Developmental screening tests, even those meeting standards for screening test accuracy, produce numerous false-positive results for 15% to 30% of children. This is thought to produce unnecessary referrals for diagnostic testing or special services and increase the cost of screening programs.
To explore whether children who pass screening tests differ in important ways from those who do not and to determine whether children overreferred for testing benefit from the scrutiny of diagnostic testing and treatment planning.
Subjects were a national sample of 512 parents and their children (age range of the children, 7 months to 8 years) who participated in validation studies of various screening tests. Psychological examiners adhering to standardized directions obtained informed consent and administered at least 2 developmental screening measures (the Brigance Screens, the Battelle Developmental Inventory Screening Test, the Denver-II, and the Parents' Evaluations of Developmental Status) and a concurrent battery of diagnostic measures, including tests of intelligence, language, and academic achievement (for children aged 2½ years and older). The performance on diagnostic measures of children who failed screening but were not found to have a disability (false positives) was compared with that of children who passed screening and did not have a disability on diagnostic testing (true negatives).

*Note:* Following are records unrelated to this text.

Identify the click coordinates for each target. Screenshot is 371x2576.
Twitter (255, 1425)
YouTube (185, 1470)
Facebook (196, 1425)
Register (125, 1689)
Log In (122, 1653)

Children with false-positive scores performed significantly (P<.001) lower on diagnostic measures than did children with true-negative scores. The false-positive group had scores in adaptive behavior, language, intelligence, and academic achievement that were 9 to 14 points lower than the scores of those in the true-negative group. When viewing the likelihood of scoring below the 25th percentile on diagnostic measures, children with false-positive scores had a relative risk of 2.6 in adaptive behavior (95% confidence interval [CI], 1.67-4.21), 3.1 in language skills (95% CI, 1.90-5.20), 6.7 on intelligence tests (95% CI, 3.28-13.50), and 4.9 on academic measures (95% CI, 2.61-9.28). Overall, 151 (70%) of the children with false-positive results scored below the 25th percentile on 1 or more diagnostic measures (the point at which most children have difficulty benefiting from typical classroom instruction) in contrast with 64 (29%) of the children with true-negative scores (odds ratio, 5.6; 95% CI, 3.73-8.49). Children with false-positive scores were also more likely to be nonwhite and to have parents who had not graduated from high school. Performance differences between children with true-negative scores and children with false-positive scores continued to be significant (P<.001) even after adjusting for sociodemographic differences between groups.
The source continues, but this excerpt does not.